Really, customer service has sucked almost everywhere for a while now, due in no small part to the cost savings of setting up middle-of-nowhere call centers with completely untrained staff who don’t know the product or technology and simply aren’t used to dealing with people. And foreign outsourcing only makes that sort of thing even worse…

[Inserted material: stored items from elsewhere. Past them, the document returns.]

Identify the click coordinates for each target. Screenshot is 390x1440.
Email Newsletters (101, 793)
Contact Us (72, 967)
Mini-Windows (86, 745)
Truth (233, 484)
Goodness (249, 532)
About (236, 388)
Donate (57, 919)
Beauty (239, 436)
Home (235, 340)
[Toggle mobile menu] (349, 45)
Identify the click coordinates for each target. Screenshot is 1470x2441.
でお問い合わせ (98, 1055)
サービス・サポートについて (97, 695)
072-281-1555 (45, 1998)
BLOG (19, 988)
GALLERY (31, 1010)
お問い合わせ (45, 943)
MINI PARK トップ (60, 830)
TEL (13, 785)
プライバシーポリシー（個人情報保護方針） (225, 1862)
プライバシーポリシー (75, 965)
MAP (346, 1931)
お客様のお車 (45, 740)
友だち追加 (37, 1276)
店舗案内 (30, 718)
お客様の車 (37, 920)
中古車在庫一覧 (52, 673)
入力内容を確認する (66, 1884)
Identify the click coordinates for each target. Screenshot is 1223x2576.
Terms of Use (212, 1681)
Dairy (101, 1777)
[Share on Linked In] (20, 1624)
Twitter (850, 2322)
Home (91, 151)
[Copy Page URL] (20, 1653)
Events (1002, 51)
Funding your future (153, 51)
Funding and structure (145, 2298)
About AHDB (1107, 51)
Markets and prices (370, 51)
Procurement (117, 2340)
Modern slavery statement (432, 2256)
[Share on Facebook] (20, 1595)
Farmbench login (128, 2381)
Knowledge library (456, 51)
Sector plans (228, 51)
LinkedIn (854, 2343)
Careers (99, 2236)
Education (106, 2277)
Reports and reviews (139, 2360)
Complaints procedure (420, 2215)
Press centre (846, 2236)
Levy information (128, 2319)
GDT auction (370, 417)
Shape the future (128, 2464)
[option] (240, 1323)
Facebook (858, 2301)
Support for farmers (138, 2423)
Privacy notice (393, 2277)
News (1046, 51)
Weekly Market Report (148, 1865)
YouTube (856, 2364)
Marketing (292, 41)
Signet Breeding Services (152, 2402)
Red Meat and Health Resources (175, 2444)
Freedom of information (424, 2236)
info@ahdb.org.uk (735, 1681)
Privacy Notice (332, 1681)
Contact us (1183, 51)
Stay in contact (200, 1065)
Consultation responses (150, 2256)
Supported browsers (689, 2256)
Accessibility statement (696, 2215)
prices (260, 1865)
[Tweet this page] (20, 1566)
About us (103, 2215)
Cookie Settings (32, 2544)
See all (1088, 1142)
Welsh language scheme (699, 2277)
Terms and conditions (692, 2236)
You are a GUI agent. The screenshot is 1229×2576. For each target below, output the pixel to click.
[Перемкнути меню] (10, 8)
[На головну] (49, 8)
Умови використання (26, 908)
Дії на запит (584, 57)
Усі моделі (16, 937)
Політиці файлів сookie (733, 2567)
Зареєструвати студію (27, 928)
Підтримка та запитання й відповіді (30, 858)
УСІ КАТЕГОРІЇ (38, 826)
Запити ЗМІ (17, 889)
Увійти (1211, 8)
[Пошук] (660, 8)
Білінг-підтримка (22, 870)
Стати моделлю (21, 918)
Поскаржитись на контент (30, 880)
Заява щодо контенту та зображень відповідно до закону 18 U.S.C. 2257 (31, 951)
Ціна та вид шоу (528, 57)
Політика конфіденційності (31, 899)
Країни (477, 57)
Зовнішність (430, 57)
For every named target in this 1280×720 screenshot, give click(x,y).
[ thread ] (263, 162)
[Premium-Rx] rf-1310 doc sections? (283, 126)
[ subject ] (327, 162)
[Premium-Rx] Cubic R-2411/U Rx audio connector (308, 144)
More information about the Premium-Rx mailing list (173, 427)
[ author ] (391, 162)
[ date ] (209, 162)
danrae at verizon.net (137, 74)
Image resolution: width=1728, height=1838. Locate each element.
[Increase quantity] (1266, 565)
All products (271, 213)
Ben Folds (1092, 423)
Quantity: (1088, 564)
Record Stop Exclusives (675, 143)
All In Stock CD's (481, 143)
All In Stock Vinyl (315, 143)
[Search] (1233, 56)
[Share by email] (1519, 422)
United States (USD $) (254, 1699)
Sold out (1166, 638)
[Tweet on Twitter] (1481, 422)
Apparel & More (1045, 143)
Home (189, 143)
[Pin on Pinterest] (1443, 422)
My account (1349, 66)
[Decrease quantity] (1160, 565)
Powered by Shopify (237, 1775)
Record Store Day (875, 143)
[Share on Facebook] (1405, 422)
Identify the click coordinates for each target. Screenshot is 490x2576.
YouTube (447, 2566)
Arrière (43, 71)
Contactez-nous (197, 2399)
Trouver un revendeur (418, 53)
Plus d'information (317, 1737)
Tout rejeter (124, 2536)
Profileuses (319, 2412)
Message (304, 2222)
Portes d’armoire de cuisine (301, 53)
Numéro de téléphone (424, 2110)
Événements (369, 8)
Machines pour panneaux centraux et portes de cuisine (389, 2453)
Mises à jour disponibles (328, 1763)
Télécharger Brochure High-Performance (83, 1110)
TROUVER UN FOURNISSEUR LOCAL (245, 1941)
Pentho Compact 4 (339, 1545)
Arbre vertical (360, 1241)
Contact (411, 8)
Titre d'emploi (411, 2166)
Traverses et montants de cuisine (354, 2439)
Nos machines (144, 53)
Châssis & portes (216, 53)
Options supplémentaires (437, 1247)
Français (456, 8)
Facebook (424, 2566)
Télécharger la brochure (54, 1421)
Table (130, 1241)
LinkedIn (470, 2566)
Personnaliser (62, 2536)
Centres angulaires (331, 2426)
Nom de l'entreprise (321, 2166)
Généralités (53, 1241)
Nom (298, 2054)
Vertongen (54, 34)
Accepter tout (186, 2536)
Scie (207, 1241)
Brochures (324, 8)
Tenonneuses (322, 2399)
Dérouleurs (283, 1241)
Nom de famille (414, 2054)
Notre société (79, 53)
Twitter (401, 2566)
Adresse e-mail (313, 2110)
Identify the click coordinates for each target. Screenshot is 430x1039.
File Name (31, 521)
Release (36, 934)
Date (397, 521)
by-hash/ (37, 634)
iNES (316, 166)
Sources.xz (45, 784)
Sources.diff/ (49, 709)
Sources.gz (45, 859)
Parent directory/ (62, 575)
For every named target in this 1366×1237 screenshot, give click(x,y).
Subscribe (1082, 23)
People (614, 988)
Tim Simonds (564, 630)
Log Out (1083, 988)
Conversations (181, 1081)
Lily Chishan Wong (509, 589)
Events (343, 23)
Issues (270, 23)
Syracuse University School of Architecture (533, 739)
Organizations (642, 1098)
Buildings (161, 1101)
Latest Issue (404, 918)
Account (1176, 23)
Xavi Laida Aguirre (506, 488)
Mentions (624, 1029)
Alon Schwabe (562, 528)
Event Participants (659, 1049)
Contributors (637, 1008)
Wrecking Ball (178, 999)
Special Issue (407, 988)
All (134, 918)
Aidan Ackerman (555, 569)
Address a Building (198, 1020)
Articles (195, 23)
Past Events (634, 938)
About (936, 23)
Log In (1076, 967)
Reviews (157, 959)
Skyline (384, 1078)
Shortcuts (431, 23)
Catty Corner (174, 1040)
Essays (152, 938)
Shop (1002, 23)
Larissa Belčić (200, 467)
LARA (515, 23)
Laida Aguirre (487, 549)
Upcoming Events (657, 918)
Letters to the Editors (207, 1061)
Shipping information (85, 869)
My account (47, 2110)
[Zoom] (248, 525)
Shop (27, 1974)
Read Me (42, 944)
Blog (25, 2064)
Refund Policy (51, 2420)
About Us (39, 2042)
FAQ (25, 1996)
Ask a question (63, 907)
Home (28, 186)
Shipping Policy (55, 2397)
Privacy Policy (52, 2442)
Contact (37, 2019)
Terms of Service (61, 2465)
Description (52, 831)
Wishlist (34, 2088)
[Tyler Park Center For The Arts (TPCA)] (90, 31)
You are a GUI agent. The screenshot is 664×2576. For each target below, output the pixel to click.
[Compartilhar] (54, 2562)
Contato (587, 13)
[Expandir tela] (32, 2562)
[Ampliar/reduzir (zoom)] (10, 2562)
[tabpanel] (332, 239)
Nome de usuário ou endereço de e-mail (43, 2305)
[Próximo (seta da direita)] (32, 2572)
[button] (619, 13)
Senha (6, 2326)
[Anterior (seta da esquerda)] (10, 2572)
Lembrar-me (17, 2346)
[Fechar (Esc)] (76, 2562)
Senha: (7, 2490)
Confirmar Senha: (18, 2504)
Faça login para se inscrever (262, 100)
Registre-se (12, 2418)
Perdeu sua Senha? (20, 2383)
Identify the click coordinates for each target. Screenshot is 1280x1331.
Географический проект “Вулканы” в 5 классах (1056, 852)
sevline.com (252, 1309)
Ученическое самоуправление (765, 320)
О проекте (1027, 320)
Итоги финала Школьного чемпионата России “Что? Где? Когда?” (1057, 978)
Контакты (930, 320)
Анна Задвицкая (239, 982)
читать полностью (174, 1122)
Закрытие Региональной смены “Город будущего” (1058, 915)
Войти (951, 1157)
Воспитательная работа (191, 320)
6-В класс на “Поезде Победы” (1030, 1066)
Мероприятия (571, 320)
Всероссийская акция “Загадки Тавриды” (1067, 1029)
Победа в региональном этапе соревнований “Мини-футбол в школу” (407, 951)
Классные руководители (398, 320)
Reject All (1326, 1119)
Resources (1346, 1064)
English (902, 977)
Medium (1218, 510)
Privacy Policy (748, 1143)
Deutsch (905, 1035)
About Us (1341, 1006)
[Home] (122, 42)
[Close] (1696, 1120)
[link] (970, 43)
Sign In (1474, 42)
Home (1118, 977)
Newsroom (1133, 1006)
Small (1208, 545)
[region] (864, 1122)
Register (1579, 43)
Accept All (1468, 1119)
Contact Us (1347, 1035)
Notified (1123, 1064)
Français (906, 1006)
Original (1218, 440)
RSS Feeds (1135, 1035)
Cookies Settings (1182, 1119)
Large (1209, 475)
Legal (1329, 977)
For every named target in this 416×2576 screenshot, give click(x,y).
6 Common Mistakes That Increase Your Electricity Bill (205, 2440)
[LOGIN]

Fortunately, Netflix has US-based call centers filled with polite, friendly and knowledgable staff who are truly interested when there’s a problem. That’s almost unheard of these days. (Well, unless you’re dealing with one of my companies — heads will roll over poor Customer Service)
As a representative of her company, what Mary Ann portrayed today was a business with a proper, correct and reputable mindset. It’s no wonder they’re the biggest and brightest, even though there are several more inexpensive alternatives.
95% of the DotCom start-ups out there (and cellphone carriers, service companies, fast food, etc. etc. etc.) believe in attracting “New Business” all the time. They utilize Blitzkreig customer service and Viral marketing which ensures that they sell “one” of everything they offer to every person in the world, and move on to the next customer.
High customer turnover isn’t good for anyone; the methodology is entirely incorrect in any business, and especially bad for a Service company where solid customer relationships are crucial for maintaining long-term, residual capital. Regular, established customers are the ones who continue to come back, refer new business, and stick with you through the lean times. They’re your best marketers, and they deserve to be treated with a little dignity.
Netflix, very obviously, gets that. It’s refreshing to see that they instill those values in the Customer Service reps, as well.